Inference with HalfTensor for speed up

wlike · August 3, 2017, 7:11am

Can we first train a model using default torch.Tensor, which is torch.FloatTensor,
and convert it to torch.HalfTensor for inference?

Or can we directly use torch.HalfTensor for training and inference?

alexis-jacq · August 3, 2017, 7:21am

You can change the nature of your tensor when you want, using my_tensor.half() or my_tensor.float(), my instincts would tell me to use the whole network with floats and to just change the output into half at the very last time in order to compute the loss.
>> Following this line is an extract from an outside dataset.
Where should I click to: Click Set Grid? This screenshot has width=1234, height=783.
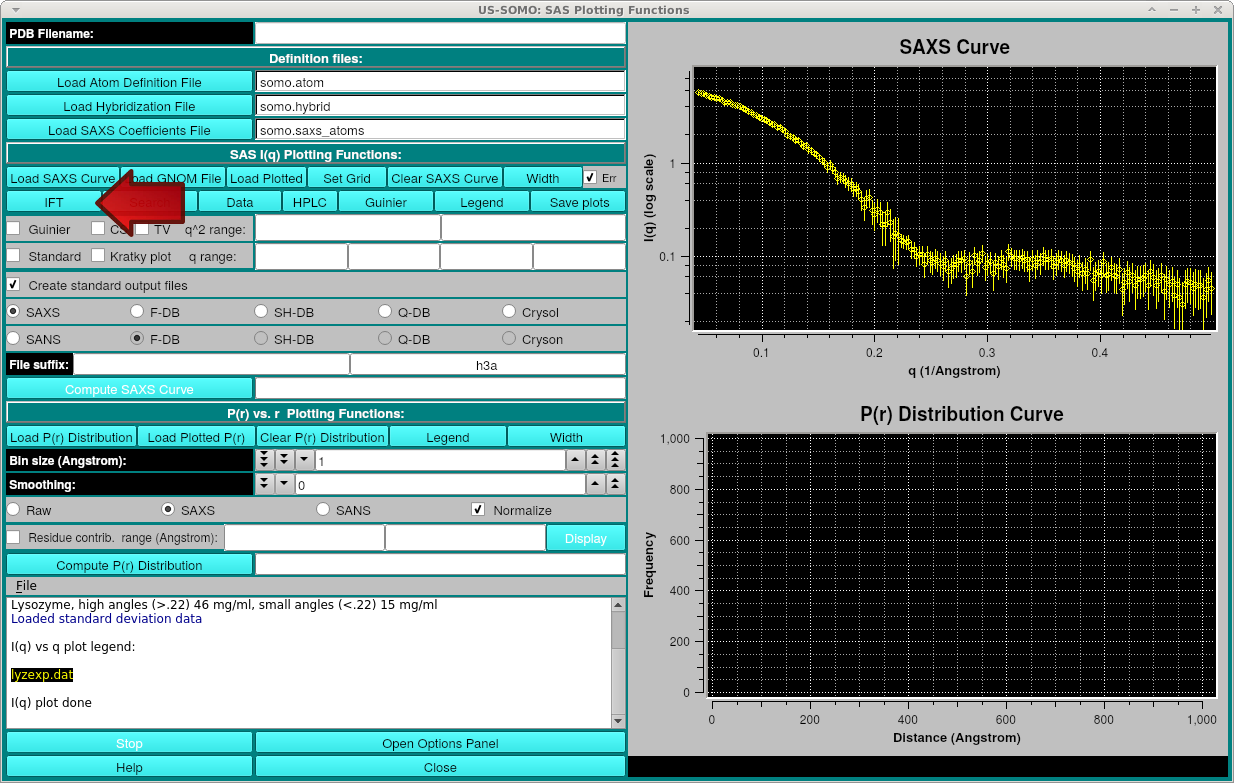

wlike · August 3, 2017, 8:35am

we can use model.half() to convert model’s parameters and internal buffers
to half precision. But we do NOT get significant improvement as expected
to be 2~4x faster by using HalfTensor.

Elias_Vansteenkiste · November 7, 2017, 3:35pm

Hi wlike,

Did you figure out why you didn’t get a speedup? Which Nvidia GPU cards did you use? Did they support float16 like the V100 or P100 or was it the 1080(ti) or Titan which does not support fast float16?
How was your GPU memory consumption when you changed to HalfTensor?

Thanks in advance

Tgaaly · November 28, 2018, 11:20pm

thanks for sharing this! this is valuable info!

Edwardmark · January 9, 2020, 6:22am

We did not see any speed up, how about you?

Edwardmark · January 10, 2020, 6:56am

I am using 2080ti, but cannot see any improvements when changing from fp32 to fp16 when do inference with batch_size 1. Why is that? And how can I speed up the inference speed? The gpu usage is reduced from 1905MB to 1491MB anyway. Thanks.

ptrblck · January 10, 2020, 8:27am

Answered here.

kwanUm · September 20, 2020, 9:03am

Did not observe speedup. Actually inference has slowed down for me. Using V100 GPU and running a WaveGAN architecture.